[Pixel coordinate grounding data]
++++++++++++++++++++

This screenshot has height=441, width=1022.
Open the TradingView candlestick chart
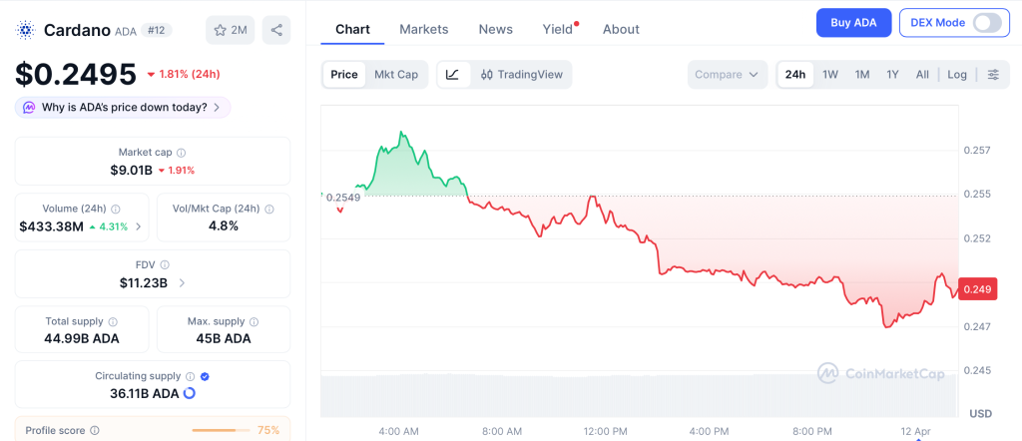tap(521, 74)
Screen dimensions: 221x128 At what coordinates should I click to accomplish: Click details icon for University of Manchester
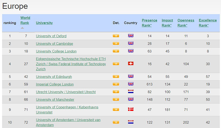[x=116, y=99]
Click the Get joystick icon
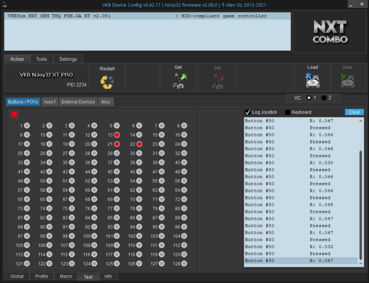This screenshot has width=369, height=283. point(178,81)
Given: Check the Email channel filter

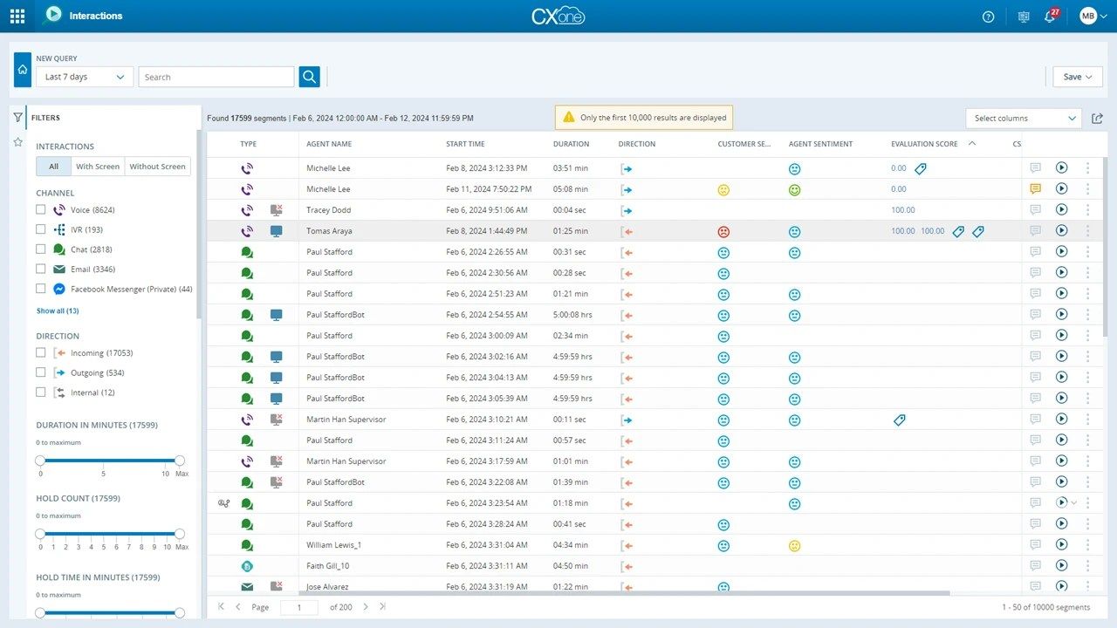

++++++++++++++++++++

## Exercise objective:
Using the data above, write out every line exactly, leaving the images behind.

## Problem solution:
This screenshot has height=441, width=1022.
Open the TradingView candlestick chart
tap(521, 74)
Screen dimensions: 221x128 At what coordinates should I click to accomplish: Click details icon for University of Manchester
[x=116, y=99]
Click the Get joystick icon
This screenshot has width=369, height=283. point(178,81)
Given: Check the Email channel filter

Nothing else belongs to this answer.